Apple is the only high-volume general-purpose computing platform I can think of that does not freely allow side-loading and third-party app stores. So in many critical ways, Apple stands alone on this one. And that's doubly true if you limit it to mobile platforms.

That said, I do agree that game platforms should not be allowed to be locked down, either. It is just far less important from an antitrust perspective because of fundamental differences in how the devices are used.

Comment Re:Conservatives cause this (Score 1) 116

When you say "STEM vs pretend degrees", you clearly don't know what you're talking about. There is a near continuum of "hardness" of subject, and even that's not well defined, and the quesiton of whether EE is harder than pure math doesn't have a clear answer, but which way you answer definitely affects what the opposite is.

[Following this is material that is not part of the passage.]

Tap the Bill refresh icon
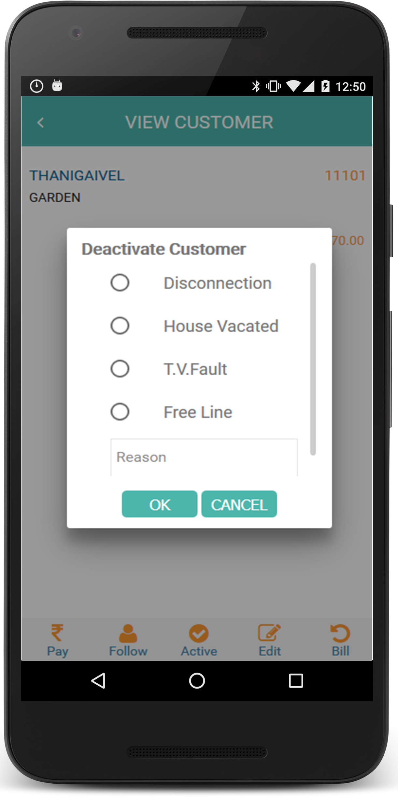Viewport: 398px width, 797px height. click(x=340, y=633)

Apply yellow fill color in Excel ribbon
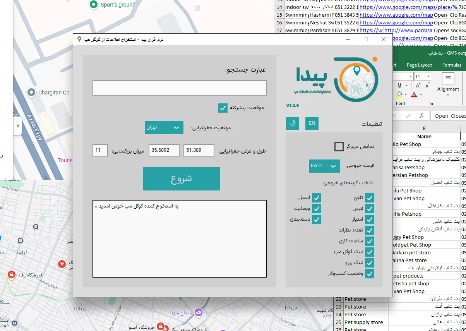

E.g., "German" is not a STEM major, but it's also not a pretend degree. OTOH, Philosophy is often a fluff major, but some of them attempt to be as rigorous as any experimental physicist. (Most don't succeed, because it's a really difficult thing to do.)

Comment Re:What was the test to say 27% was unreasonable? (Score 1) 96

The "actual costs" are all Apple's servers... so if Apple needs to segment these people into sandboxed physically separated servers for "security" then "reasonable" could be easily $100K / month.

Apple's servers aren't involved at all for in-app purchase payments through third party payment processors. And no sane person would consider such sandboxing to be reasonable for a server that just provides downloads of app binaries, because the server is not doing anything more than loading bytes from disk and sending them out over HTTPS. So that would get smacked down by the courts in a quarter of a second.

Competent lawyers do not play games like that, because they know that doing so is the surest way to incur treble damages for willful violation of court orders.

Comment Re:Conservatives cause this (Score 1) 116

Outlawing home schooling is too dangerous. Also MOST homeschooling is destructive, but some is the exact opposite.

I'll agree that home schooling is destructive to society, even when making accommodation to geniuses and other "special needs" students, but it's destructiveness isn't even the same order of magnitude as that of "social media". (I'll agree that social media needn't be destructive, but just about all of it is.)